Pull out every line of the records below that contains the word "green". The match is case-sensitive.
* START *
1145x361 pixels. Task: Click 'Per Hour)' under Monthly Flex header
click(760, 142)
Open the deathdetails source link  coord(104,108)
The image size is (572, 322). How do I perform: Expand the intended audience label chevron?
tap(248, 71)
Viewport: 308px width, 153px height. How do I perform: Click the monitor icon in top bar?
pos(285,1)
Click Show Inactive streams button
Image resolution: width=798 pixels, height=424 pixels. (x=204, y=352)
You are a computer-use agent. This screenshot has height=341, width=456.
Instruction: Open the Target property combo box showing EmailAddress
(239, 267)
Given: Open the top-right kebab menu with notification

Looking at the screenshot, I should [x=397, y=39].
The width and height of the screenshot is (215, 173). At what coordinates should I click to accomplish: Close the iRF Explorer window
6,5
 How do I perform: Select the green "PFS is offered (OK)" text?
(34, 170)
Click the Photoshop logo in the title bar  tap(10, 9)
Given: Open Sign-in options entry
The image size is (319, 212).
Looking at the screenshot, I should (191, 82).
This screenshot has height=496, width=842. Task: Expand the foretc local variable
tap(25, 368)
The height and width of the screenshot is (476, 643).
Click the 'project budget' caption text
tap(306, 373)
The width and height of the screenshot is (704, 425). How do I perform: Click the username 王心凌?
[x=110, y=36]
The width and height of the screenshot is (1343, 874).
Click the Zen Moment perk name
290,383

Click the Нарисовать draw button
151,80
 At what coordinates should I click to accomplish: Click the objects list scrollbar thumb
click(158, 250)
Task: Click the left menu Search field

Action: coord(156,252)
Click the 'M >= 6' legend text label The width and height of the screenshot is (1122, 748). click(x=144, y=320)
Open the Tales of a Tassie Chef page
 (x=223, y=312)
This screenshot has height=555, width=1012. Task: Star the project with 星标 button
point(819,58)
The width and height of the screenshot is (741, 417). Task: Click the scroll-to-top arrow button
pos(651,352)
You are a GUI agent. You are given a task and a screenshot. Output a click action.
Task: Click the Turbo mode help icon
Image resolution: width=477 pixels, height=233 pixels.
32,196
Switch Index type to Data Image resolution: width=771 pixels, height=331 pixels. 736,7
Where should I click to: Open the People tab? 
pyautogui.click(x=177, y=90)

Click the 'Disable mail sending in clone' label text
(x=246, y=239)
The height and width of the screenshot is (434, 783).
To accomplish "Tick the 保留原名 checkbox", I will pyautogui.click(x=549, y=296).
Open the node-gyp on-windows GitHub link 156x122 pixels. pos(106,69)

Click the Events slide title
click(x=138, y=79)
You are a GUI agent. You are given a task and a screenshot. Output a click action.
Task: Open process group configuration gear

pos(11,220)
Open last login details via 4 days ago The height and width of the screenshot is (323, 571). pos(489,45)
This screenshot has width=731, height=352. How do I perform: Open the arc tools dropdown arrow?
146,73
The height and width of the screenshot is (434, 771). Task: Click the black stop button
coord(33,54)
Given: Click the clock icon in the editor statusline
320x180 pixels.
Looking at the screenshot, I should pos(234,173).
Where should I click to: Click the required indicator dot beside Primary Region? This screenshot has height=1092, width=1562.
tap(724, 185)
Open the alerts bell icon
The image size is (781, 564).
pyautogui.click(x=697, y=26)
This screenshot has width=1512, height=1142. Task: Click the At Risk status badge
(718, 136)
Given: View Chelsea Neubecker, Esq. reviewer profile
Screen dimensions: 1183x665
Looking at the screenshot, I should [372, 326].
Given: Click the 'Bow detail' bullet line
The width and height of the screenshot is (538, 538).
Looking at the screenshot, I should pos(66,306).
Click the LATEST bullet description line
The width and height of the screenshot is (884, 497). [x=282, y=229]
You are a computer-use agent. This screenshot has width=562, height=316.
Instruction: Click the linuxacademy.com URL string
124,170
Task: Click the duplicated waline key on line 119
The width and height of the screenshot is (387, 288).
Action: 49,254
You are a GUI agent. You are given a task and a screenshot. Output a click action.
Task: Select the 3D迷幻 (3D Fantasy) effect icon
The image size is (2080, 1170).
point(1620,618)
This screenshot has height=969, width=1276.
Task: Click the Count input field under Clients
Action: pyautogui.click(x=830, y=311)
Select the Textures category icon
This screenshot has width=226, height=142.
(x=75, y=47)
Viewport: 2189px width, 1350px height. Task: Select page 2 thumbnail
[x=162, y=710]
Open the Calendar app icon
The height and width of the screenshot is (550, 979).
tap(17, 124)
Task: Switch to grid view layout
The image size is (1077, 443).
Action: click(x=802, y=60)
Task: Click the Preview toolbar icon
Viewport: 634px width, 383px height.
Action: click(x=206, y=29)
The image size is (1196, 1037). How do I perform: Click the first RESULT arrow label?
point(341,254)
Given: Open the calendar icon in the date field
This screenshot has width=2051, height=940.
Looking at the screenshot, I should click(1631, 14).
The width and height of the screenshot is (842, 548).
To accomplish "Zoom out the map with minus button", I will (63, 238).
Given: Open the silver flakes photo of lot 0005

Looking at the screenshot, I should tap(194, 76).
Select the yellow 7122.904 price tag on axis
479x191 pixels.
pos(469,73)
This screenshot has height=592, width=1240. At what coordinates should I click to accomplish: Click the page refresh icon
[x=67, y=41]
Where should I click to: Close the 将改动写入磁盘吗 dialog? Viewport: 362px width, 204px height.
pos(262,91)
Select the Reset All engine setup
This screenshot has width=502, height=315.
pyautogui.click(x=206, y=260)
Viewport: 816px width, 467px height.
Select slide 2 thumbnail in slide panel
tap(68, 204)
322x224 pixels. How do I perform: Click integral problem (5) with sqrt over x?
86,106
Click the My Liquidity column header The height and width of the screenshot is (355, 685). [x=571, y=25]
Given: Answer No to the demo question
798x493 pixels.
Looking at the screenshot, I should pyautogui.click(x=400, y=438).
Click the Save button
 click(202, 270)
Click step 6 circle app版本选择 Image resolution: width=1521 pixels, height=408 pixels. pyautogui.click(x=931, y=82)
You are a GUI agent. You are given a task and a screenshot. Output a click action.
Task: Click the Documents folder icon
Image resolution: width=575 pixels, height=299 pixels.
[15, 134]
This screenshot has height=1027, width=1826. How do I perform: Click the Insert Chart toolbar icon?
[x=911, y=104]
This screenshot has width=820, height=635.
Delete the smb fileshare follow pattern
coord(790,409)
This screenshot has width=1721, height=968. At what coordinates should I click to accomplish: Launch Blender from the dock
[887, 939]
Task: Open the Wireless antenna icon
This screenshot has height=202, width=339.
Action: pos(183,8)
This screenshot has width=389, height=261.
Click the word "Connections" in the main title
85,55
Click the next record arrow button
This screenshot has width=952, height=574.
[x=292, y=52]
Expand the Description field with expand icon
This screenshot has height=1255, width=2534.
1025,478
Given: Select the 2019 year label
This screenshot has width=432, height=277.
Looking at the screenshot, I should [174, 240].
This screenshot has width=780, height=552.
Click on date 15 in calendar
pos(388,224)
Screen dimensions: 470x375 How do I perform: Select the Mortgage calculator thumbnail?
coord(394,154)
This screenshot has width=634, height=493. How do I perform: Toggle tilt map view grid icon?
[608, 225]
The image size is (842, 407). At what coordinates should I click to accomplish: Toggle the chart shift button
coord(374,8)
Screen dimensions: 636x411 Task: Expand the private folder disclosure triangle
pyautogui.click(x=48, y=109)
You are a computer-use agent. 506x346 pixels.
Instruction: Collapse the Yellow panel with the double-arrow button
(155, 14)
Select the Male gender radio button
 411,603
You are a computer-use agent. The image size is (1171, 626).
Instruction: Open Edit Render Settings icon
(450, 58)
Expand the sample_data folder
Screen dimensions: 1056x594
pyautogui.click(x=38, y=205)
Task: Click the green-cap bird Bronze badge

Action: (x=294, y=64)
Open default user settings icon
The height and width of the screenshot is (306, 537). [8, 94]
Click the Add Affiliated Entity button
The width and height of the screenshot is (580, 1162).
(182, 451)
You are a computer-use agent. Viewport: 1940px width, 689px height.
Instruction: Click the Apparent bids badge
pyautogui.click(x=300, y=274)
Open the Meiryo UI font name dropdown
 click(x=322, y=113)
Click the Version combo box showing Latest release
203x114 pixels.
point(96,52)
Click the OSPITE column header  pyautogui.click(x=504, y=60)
* END *
- _Response for this exercise_
 How do I perform: Select the green "PFS is offered (OK)" text?
Task: Click the green-cap bird Bronze badge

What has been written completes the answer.